- [THE PROBLEM]: From the line containing "Given: Click the Kalvin Phillips link" to the end of the data, retype every line exactly and nothing else. Drop the pictures.

Saved data entries
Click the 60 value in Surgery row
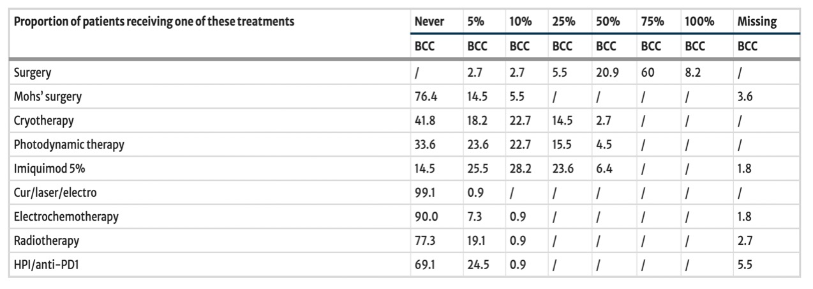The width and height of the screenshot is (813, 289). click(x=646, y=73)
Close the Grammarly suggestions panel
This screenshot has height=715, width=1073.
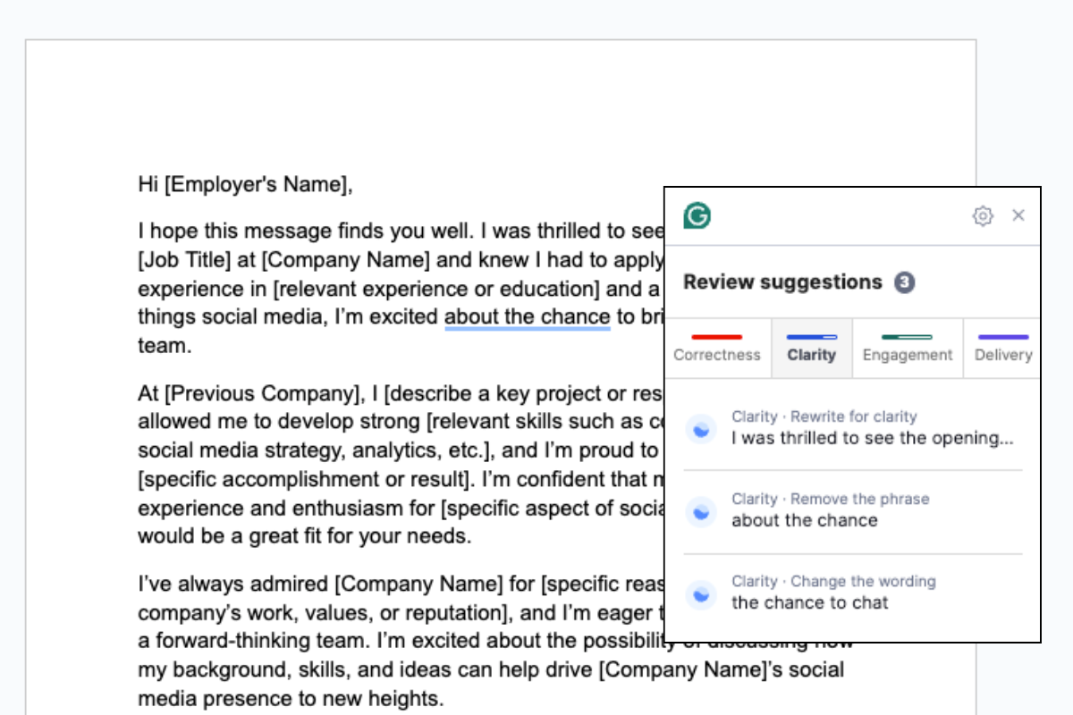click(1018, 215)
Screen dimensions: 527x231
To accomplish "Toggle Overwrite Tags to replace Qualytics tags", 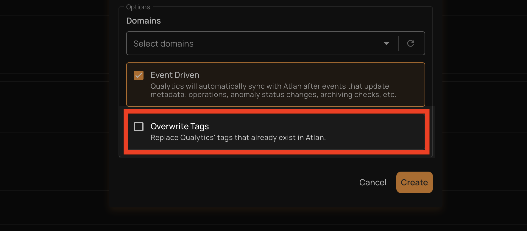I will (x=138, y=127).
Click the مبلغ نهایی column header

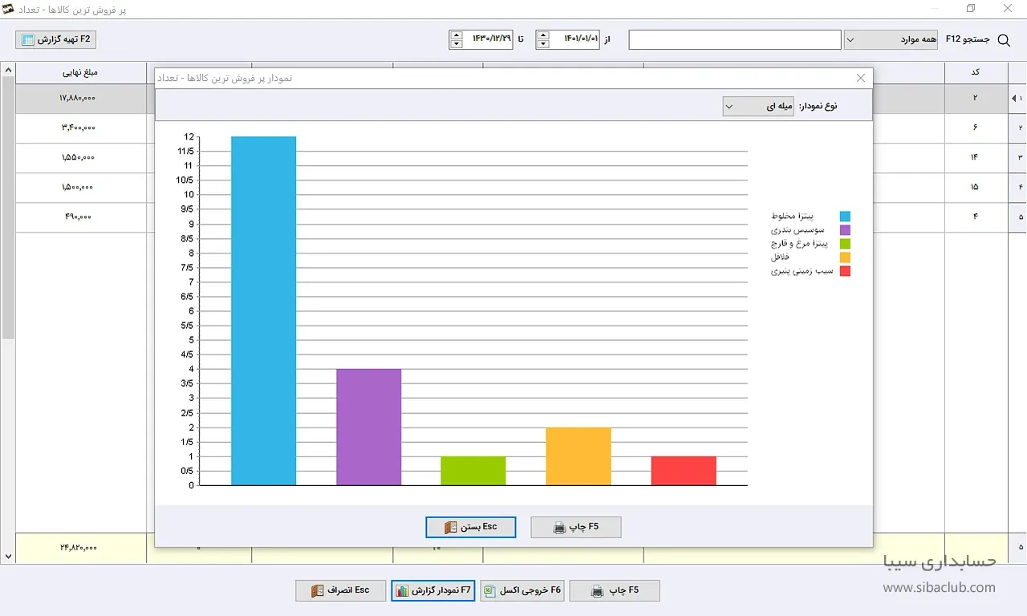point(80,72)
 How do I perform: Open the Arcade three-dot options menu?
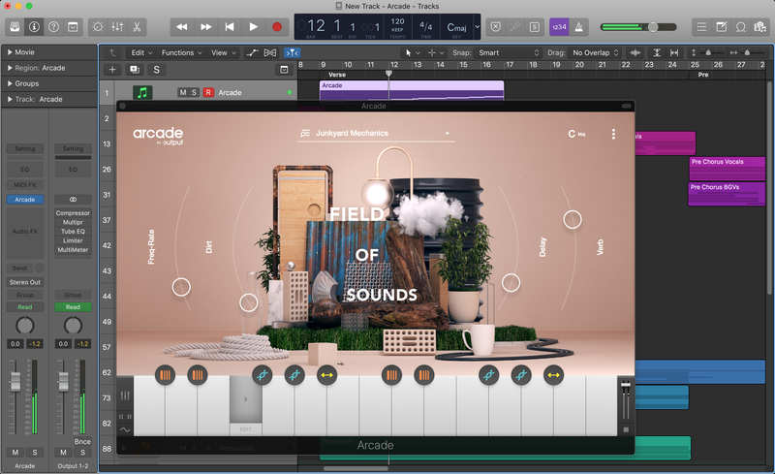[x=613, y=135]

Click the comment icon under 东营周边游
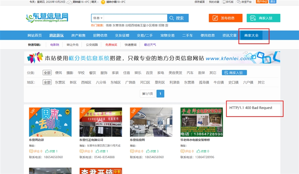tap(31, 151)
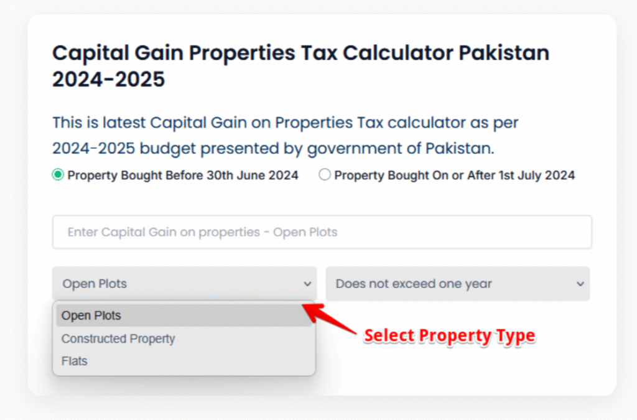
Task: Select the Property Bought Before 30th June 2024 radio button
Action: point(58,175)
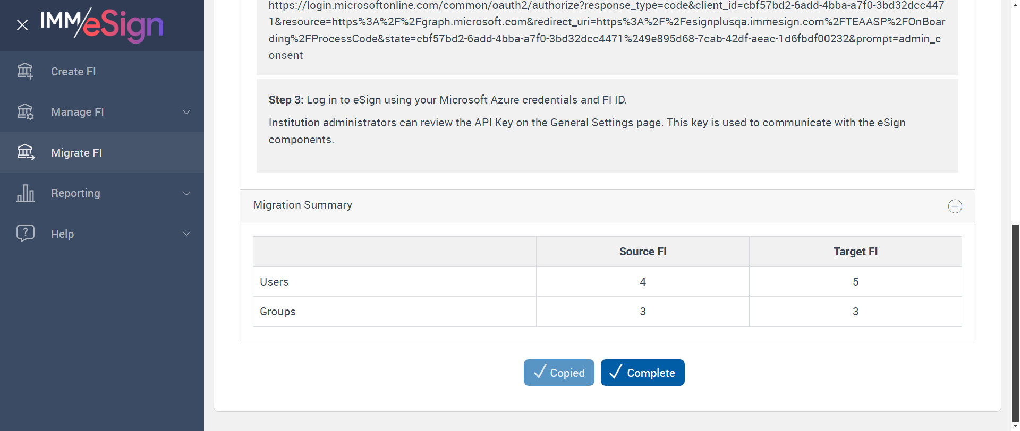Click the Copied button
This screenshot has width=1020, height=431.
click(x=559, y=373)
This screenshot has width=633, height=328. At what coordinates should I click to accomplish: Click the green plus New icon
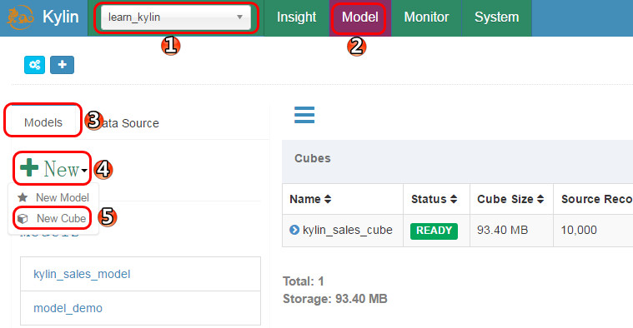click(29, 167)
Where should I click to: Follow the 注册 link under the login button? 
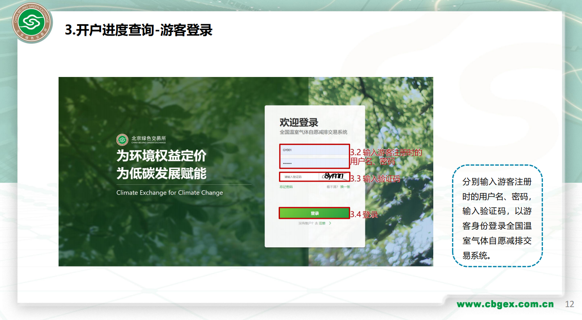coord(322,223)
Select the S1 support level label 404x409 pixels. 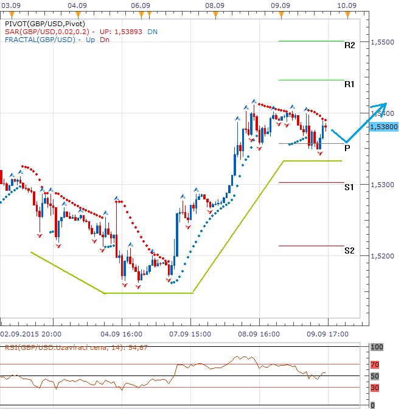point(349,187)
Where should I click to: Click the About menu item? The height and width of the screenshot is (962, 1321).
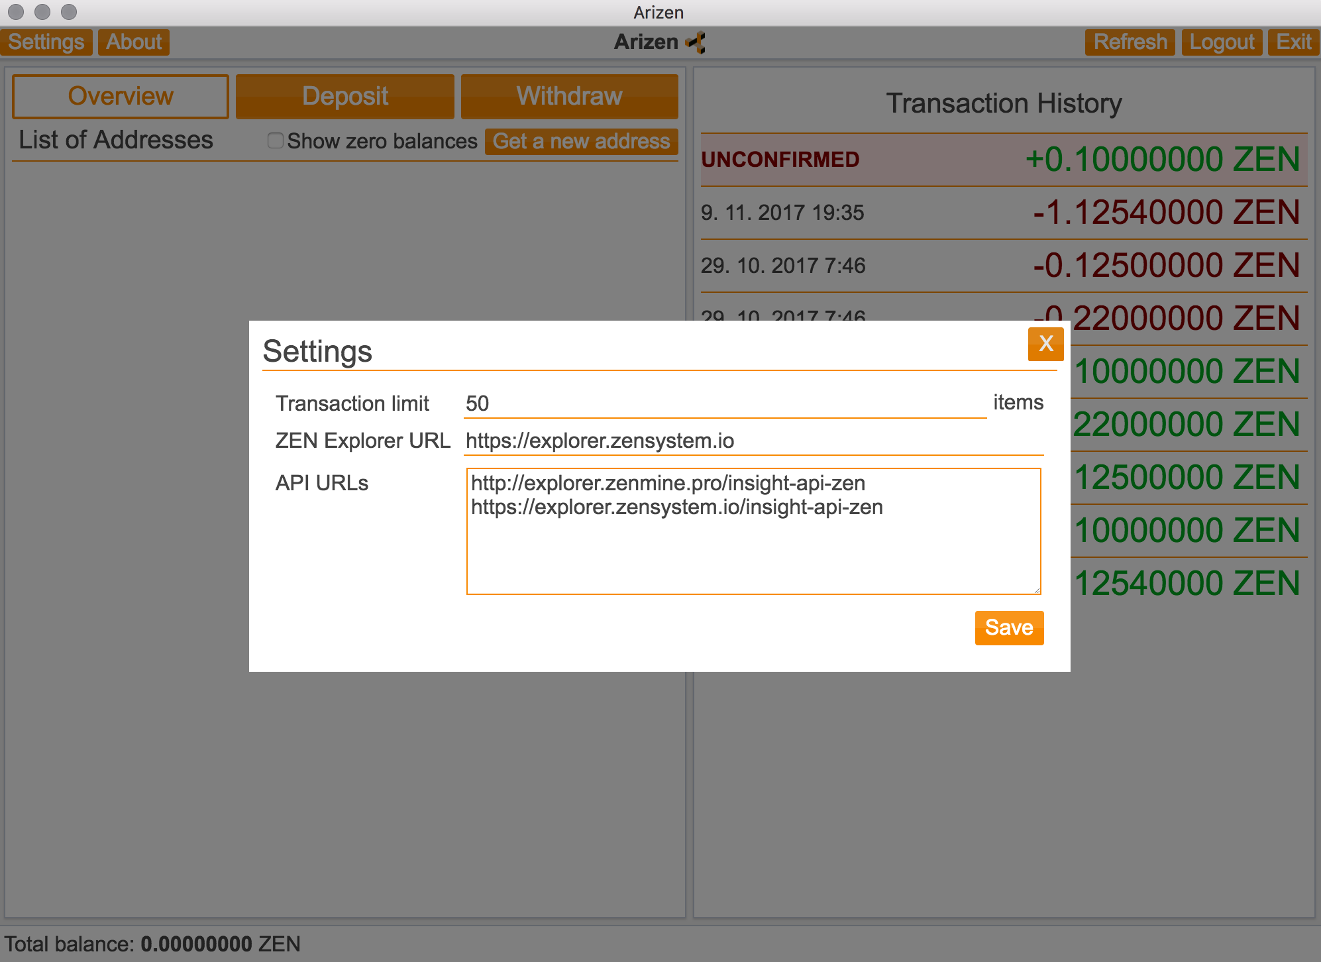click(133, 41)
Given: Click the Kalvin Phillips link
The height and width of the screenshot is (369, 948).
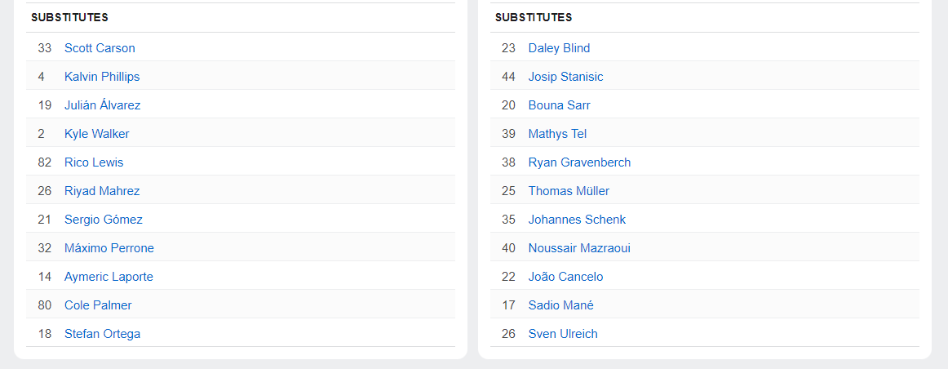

- [REPLY TO THE TASK]:
Given: Click the Kalvin Phillips link
The height and width of the screenshot is (369, 948).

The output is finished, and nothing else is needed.